Сунагат прожил у езнэ две зимы и два лета. Шёл ему четырнадцатый год, когда в Ташбаткане устроили большой сабантуй. Народу наехало много. Был на празднике и родственник со стороны матери — Рахмет, ставший заводским рабочим и приехавший с женой на побывку в Гумерово. Узнав об этом, Самигулла решил пригласить дальнего гостя на обед, но сам не сумел отыскать его в людской толчее. Велел Сунагату:
— Иди-ка, отыщи и живенько приведи их…
Рахмет беседовал с ташбатканскими приятелями в тенёчке под деревом. Он сам первым увидел Сунагата и поприветствовал:
— Здорово, сват! Как поживаем?
— Ничего пока… — ответил Сунагат. Застеснявшись, он не сразу передал приглашение. Рахмет вернулся к прерванному разговору:
— Легче по миру с сумой ходить, чем батрачить у башкирского бая. Работаешь от темна до темна, к вечеру ноги, как собака кишку, волочишь, а досыта он тебя не накормит. Что толку от его богатства? Он и сам-то им пользоваться не умеет. Полна степь конских косяков, коровы стадами ходят, овец, коз — множество. А зайдёшь в дом — у дверей на штыре висит старый чекмень, на нарах — облезлая шкура, на перекладине — подушка с ветхой наволочкой, из дыр пух лезет… И работает он в этом чекмене, и в гости в нём ходит, и на ночь укрывается им же. Хорошо, если для зимы заведёт шубу хоть из невыделанной шкуры, а то и от мороза всё тем же неизносимым чекменем спасается…
— Ну до чего ж верно говоришь! — восхитился кто-то, и слушатели дружно засмеялись.
— А упряжь у него какая? — продолжал Рахмет. — Хомут — мочальный, шлея — тоже, уздечка, вожжи, кнут — всё мочальное. Или же возьмём, что он ест. Утром — чай, в обед — чай, вечером — пшённая похлёбка, всё та же вода. Вот при такой еде ещё и работай с утра до ночи…
— А по справедливости, — вступил в разговор Хисмат, — что башкирский бай, что русский — оба на одну колодку. Оба — как вороны. Друг другу глаз не выклюют, а что на бедняцкое счастье выпадет — тут же склюют.
— Это уж так.
— Праздник приходит, так и тот не для нас, бедолаг.
— Верно! Хоть за дровами, да отправит хозяин в праздничный день.
— А уразу [63] не смей нарушить, а?
— Не найдётся ли там, в посёлке, человек, который захочет нанять к себе таких, как мы?

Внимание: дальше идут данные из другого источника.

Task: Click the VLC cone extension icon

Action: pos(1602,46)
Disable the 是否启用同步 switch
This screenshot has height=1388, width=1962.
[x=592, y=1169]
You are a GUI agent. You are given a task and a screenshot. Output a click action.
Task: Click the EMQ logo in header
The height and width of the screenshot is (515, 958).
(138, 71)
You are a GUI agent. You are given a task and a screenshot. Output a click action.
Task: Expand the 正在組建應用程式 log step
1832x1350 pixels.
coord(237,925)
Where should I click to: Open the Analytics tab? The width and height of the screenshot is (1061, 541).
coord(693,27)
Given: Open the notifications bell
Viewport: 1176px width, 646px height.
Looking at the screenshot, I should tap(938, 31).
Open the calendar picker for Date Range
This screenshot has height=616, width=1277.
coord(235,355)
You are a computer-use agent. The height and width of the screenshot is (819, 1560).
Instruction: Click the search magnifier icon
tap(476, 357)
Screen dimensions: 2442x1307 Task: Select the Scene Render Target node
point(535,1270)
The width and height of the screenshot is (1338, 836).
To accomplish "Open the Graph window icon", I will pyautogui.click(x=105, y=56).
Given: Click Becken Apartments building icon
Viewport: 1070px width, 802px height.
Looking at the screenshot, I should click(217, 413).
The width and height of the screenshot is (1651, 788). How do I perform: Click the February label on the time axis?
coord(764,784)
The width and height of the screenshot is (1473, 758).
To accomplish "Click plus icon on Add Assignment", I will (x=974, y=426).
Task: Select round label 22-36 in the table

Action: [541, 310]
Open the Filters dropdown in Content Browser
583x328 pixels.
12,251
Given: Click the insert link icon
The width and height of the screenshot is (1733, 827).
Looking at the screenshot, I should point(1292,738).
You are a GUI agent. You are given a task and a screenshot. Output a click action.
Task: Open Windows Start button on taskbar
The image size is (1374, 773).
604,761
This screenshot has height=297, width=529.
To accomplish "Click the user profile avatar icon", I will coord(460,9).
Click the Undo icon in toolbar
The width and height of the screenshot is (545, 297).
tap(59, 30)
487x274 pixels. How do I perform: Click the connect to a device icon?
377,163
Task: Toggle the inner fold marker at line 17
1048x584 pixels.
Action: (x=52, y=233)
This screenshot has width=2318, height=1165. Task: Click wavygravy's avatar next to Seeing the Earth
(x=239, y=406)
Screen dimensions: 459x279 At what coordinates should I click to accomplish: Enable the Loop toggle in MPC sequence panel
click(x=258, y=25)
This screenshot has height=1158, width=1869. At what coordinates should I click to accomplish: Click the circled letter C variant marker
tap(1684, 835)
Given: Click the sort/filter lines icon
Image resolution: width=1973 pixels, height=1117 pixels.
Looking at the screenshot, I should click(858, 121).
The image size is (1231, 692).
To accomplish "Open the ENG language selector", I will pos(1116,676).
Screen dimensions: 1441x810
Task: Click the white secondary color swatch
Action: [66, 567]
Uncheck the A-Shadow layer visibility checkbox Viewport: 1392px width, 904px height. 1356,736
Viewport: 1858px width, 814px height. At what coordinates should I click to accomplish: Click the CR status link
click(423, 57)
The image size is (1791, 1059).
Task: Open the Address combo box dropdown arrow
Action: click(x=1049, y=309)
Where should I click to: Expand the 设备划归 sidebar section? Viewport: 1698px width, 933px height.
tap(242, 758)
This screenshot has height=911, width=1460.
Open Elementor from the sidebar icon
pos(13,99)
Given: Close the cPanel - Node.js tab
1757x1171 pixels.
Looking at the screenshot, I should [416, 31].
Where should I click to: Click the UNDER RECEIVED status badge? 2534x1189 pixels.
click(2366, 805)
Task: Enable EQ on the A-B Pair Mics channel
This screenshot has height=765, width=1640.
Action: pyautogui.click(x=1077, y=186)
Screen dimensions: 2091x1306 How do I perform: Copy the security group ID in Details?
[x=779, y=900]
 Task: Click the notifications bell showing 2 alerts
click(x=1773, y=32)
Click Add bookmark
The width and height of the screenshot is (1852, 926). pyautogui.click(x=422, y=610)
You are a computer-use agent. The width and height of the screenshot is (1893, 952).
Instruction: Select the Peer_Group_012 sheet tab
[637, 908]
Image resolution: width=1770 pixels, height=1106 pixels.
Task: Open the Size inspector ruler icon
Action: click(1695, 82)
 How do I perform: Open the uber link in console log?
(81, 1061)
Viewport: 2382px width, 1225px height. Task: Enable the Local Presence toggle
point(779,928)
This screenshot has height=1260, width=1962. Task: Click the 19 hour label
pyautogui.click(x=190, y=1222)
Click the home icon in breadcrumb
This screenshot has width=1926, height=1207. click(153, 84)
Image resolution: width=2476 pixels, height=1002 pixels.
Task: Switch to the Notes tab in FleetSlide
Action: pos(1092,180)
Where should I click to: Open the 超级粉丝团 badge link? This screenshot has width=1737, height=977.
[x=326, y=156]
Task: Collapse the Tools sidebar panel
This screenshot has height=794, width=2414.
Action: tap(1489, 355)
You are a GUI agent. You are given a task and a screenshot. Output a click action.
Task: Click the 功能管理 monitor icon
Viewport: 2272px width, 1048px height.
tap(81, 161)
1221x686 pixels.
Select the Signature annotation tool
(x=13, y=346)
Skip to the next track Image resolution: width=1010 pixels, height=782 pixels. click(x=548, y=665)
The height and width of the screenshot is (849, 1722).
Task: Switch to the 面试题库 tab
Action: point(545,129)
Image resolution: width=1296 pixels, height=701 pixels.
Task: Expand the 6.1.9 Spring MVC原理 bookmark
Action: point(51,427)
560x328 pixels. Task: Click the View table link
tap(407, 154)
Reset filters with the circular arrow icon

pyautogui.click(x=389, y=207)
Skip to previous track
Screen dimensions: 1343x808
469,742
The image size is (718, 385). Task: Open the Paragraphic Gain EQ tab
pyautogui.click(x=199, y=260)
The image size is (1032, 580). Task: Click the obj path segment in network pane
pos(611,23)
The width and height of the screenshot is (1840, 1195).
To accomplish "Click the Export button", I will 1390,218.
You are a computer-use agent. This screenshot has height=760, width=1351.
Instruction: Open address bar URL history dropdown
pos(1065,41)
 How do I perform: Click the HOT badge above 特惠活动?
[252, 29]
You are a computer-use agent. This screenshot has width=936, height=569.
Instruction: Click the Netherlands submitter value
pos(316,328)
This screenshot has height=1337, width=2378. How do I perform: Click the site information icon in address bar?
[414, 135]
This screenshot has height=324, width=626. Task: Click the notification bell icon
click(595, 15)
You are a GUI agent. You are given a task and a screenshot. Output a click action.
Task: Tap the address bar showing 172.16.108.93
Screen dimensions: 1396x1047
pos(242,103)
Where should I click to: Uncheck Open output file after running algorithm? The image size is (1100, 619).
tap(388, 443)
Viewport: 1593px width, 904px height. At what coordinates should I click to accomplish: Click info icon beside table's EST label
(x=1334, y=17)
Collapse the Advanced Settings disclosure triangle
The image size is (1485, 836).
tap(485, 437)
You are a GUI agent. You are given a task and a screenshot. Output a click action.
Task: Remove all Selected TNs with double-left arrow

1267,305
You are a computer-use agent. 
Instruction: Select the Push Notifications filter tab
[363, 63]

— Хоть десять! Как раз таких там любят, только работай.
— Может, коль так, отправиться туда? — загорелся один из парней.
— А что нас тут держит? Хуже там не будет.
— Завтра я уйду на завод. Порасспрашиваю и через недельку сообщу вам, — пообещал Рахмет.
Сунагат, с интересом слушавший разговор взрослых, наконец, спохватился — передал приглашение и повёл гостя в дом Самигуллы. Оказалось, что Рахметова жена Гульниса уже ушла туда сама.
За едой и чаем, конечно, шла беседа о житьё-бытьё. Узнав, что гости намерены наутро уйти на завод, Самигулла огорчился:
— Пожили б у нас пару дней!
— Надо посуху дойти, — объяснил своё решение Рахмет. — Начнутся дожди — нам, пешим, нелегко будет до дому добраться.
Гульниса поддержала мужа:
— И так уж загостились…
Наутро, едва забрезжил рассвет, они тронулись в путь.